If you come across a piece of tech you simply don’t understand, you’ll at least know you’re not alone. All the mutants in Blue Manchu’s mysterious setting serve at the pleasure of the gods—which are computer systems beyond the ken of anybody living in this “crazy sci-fi dungeon”.

(Image credit: Blue Manchu)

“Thematically, it’s a game about people living in a world that they don’t understand, but not necessarily even understanding that they don’t understand it,” Chey says. “I think that’s quite apparent in the game.” It’s an idea, he suggests, that might apply to all of us. “This game is not a critique of religion, but it becomes apparent that religion isn’t necessarily going to provide very reliable answers about how this world functions to the people who live in it.”

It’s a game about people living in a world that they don’t understand, but not necessarily even understanding that they don’t understand it.

Jonathan Chey

One experimental feature of Godzone 6, which has been a point of contention on the Blue Manchu team, is the language your opponents speak—a kind of pidgin English invented for the game. “Enemies yelling things out is obviously a big part of Looking Glass games and immersive sims, because they tell you what they’re thinking,” Chey says. “But you can’t necessarily understand that in this game, at least when you start playing.”

Over time, with effort, you might begin to make sense of your enemies’ calls and the graffiti scribbled on the walls, and benefit from that new understanding.

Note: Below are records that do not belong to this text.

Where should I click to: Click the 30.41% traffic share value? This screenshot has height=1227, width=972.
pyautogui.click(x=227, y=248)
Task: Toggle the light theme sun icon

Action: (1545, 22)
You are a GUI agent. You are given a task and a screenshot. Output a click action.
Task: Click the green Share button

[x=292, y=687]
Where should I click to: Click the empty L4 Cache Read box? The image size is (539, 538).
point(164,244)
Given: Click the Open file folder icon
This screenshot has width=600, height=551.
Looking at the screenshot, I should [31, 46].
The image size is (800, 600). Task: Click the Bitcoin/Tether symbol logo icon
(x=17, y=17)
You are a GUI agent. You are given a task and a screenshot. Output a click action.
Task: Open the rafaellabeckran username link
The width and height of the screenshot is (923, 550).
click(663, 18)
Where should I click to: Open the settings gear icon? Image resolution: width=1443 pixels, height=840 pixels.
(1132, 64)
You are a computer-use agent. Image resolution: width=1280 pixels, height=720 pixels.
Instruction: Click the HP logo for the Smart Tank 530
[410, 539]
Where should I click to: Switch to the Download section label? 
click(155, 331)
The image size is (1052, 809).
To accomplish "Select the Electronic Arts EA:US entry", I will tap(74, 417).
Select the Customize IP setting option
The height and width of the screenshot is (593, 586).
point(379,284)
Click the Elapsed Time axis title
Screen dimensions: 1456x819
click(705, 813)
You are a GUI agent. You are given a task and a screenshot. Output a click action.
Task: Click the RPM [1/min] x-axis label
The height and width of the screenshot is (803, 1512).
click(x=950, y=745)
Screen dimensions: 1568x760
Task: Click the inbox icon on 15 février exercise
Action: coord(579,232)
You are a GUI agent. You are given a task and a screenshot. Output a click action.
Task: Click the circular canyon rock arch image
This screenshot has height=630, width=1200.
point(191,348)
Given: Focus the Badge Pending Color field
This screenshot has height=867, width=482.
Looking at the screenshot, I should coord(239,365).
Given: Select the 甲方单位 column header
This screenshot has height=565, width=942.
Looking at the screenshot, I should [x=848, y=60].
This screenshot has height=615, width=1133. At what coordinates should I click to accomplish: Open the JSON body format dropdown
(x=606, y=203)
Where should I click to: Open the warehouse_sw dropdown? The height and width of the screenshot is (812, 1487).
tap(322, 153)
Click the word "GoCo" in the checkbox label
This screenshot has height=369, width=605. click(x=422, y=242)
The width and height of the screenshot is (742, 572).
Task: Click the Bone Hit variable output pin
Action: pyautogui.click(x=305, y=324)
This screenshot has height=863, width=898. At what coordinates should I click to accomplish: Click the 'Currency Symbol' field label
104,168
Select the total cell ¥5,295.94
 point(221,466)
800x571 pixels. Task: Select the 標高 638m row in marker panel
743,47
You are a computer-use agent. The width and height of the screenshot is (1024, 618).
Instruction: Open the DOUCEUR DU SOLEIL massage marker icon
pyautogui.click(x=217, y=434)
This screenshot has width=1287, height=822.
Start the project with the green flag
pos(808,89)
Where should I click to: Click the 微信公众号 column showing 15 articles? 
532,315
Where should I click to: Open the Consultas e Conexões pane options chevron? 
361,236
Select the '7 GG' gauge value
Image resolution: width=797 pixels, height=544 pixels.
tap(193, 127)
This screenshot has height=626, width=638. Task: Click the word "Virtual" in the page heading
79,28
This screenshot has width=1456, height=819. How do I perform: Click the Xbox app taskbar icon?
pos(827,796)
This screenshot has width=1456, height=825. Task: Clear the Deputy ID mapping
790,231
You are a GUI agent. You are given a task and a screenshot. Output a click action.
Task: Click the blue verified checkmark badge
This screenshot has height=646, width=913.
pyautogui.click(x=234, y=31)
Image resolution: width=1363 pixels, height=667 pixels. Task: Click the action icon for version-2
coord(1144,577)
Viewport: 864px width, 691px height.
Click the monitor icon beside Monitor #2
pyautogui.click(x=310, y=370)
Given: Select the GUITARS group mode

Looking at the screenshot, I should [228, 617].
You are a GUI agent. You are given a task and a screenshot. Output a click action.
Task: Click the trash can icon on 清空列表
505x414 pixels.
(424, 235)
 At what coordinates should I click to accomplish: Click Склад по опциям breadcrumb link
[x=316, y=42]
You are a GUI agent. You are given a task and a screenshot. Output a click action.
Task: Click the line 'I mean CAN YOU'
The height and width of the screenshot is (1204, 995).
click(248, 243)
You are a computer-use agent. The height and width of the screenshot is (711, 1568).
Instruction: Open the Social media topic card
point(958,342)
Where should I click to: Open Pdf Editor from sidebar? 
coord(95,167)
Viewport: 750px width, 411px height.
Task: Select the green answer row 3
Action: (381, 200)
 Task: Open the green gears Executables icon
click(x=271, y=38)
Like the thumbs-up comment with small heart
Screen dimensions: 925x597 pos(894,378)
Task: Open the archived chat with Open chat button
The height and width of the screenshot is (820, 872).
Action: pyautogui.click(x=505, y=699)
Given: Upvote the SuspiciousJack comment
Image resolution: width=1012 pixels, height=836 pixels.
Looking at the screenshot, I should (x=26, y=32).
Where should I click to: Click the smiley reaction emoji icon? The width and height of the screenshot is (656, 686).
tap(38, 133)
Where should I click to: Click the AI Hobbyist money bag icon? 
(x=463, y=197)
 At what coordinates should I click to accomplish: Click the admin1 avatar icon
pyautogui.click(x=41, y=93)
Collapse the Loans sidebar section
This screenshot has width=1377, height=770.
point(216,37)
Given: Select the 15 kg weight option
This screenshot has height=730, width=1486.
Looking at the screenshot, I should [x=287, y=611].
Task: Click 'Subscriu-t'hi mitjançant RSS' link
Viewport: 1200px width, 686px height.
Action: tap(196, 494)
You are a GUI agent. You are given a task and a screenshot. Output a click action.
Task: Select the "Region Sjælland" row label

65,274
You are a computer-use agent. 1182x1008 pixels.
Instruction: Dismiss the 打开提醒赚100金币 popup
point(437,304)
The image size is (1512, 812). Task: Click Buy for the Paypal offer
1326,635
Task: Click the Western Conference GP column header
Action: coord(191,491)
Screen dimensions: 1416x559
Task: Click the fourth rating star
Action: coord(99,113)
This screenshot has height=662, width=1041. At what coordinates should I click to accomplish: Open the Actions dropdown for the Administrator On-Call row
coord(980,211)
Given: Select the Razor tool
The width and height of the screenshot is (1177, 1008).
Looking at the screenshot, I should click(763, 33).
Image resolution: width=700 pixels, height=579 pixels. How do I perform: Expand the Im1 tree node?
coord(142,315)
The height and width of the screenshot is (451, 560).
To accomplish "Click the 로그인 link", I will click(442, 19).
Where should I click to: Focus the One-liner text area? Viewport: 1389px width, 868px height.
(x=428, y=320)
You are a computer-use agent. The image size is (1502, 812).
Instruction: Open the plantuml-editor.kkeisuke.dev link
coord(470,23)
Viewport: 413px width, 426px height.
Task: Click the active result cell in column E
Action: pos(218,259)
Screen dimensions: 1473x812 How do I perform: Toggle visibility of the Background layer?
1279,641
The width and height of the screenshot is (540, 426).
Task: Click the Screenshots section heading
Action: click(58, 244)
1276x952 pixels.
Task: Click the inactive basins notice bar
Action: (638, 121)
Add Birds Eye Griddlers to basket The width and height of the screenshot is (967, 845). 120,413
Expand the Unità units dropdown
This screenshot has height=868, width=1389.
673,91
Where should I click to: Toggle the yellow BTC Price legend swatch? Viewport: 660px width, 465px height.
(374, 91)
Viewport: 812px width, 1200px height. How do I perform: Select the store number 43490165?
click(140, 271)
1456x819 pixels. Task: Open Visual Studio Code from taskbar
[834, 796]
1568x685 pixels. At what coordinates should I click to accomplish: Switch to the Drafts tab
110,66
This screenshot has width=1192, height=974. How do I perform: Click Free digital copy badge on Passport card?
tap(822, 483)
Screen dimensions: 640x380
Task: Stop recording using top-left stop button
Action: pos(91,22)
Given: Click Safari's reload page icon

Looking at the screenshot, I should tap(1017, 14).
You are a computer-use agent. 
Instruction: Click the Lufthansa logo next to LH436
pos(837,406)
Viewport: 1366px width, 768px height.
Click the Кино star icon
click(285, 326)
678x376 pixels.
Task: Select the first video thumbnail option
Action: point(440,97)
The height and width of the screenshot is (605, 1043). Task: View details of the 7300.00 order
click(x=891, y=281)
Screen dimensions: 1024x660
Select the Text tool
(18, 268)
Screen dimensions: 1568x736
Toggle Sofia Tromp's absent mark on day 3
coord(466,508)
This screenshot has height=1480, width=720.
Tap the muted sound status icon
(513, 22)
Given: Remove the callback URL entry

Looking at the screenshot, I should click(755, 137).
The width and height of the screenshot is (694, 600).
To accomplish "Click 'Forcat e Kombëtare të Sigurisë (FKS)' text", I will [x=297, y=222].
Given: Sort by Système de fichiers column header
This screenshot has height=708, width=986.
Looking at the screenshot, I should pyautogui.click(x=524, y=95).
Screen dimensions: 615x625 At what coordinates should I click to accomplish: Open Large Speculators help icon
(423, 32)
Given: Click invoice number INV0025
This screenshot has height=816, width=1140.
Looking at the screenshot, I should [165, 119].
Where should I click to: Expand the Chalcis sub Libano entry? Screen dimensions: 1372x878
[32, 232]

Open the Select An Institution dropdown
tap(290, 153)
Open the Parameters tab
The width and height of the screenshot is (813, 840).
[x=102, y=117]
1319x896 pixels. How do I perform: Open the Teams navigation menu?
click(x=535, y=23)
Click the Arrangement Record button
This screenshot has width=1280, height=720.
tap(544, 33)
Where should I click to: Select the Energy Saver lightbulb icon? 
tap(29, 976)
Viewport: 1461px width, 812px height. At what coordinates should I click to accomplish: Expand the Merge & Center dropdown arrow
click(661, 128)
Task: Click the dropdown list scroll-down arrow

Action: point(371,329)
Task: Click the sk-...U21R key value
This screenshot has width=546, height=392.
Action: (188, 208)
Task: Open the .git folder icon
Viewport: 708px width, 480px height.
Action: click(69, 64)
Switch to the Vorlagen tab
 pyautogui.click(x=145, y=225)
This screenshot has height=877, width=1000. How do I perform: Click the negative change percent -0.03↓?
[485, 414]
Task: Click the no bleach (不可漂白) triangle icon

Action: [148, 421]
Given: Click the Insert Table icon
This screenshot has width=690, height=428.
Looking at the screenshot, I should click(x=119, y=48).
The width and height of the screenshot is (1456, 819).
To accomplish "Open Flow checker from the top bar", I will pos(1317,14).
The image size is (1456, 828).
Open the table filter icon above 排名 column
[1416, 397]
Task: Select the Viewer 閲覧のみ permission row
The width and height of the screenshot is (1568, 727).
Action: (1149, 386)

Though Chey doesn’t expect that most players will bother. “They’ll just ignore it, and it’s fine, because you don’t really need to know it,” he says. “But it also provides a layer of exploration and discovery that I hope is interesting.”

This dense sci-fi is the culmination of many years of professional development for Chey personally. “When I was working at Irrational Games, Ken took care of all the fiction, so I didn’t have to worry about that,” he says. “But it’s a role I’m being forced to grow into, and I have committed very strongly to thinking about this world and building it. It’s a much more fully developed world than we’ve done in the past two games.”

(Image credit: Blue Manchu)

Although Blue Manchu is still prototyping, the plan is to open up Godzone 6 to the community early, via demos, preview builds and beta testing. “With Wild Bastards I think we just lost contact,” Chey says. “We handed it all off to the publisher and didn’t really talk to the audience anymore. I think that was really bad.”

Mind you, if Chey had a choice, he would sit at his desk developing all day, rather than interacting with game communities. “I wouldn’t log onto Discord and chat to people,” he says. “I actually really hate releasing games, because obviously it’s nice when people like stuff, but there are always people who are disappointed or upset. It’s very hard. I wish I never had to release a game. If I could just sit here and work on them, that would be the ideal world.”

In the end, though, it’s for both Chey’s benefit and ours that Godzone 6 will come out. “I think it’s probably good to get out and understand that ultimately, whatever you’re doing, it’s intended for consumption by other people,” he says. “If it’s just for your own amusement, it’s probably pretty easy to disappear up your own arse.”